Given data:
'''
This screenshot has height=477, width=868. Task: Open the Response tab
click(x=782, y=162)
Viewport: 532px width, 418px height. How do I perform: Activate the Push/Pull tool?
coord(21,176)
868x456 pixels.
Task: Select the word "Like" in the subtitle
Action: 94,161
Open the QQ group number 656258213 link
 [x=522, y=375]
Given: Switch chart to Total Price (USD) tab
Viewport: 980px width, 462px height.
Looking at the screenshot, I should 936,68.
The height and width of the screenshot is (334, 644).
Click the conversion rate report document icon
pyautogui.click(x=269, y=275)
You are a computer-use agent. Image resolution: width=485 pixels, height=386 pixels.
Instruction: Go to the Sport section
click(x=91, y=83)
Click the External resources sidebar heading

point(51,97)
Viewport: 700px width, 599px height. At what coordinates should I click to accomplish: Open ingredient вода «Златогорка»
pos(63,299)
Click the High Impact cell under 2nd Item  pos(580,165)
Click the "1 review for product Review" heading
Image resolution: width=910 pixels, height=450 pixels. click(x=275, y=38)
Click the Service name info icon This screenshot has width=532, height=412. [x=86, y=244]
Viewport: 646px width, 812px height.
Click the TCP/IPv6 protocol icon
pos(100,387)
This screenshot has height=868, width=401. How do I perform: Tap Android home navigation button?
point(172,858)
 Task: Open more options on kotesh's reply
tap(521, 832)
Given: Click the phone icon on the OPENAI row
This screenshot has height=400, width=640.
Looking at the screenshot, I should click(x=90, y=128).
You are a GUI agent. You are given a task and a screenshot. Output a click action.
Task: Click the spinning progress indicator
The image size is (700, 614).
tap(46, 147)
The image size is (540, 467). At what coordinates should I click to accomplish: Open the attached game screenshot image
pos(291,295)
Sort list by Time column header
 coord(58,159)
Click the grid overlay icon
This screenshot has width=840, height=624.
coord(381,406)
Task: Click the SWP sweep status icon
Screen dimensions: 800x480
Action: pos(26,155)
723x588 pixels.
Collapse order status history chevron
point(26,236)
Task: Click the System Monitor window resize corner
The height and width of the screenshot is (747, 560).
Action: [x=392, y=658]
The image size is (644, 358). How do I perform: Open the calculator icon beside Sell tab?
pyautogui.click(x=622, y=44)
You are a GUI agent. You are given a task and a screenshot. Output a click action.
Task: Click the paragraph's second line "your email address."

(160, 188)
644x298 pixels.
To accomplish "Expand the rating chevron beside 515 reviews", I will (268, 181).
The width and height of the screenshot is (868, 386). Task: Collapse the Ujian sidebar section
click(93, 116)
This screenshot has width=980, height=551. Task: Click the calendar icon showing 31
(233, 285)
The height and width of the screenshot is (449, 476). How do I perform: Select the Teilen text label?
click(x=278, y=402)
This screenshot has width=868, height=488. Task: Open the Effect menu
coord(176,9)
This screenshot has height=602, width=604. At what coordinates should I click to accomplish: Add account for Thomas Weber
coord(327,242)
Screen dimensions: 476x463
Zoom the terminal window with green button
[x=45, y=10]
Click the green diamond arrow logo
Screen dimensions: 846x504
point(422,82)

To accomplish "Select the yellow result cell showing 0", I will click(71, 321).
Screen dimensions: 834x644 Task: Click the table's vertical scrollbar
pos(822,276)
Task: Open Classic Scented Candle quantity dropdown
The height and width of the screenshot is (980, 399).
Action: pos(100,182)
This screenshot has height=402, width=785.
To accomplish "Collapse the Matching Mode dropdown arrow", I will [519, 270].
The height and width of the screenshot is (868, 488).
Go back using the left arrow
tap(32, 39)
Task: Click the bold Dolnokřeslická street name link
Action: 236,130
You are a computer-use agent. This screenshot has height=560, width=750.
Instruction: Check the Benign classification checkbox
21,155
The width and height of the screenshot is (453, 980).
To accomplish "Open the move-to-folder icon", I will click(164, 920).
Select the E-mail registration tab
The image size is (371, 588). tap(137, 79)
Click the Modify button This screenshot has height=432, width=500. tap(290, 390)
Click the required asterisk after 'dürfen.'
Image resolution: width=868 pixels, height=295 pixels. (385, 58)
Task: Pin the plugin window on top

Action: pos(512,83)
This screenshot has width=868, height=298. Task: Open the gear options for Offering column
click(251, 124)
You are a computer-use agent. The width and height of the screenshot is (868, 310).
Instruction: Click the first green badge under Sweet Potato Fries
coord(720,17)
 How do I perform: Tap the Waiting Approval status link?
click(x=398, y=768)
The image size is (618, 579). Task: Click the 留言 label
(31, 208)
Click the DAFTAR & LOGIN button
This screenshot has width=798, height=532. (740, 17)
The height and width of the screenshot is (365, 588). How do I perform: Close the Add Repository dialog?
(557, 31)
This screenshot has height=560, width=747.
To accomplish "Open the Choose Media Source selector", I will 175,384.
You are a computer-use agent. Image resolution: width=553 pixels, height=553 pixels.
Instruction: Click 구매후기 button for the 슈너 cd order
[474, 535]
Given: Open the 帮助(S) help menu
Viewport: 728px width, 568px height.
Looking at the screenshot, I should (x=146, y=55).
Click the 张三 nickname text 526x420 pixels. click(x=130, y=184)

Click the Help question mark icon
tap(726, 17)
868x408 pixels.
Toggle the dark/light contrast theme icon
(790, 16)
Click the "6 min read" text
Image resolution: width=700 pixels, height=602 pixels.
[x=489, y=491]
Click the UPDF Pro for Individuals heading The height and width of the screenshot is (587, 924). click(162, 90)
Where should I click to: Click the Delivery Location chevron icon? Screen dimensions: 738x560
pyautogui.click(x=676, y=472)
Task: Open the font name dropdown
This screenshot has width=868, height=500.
'''
Instructions to follow: Count up the lines containing "dropdown" in the listing above, then write that number and stop.

Reply to the task: 3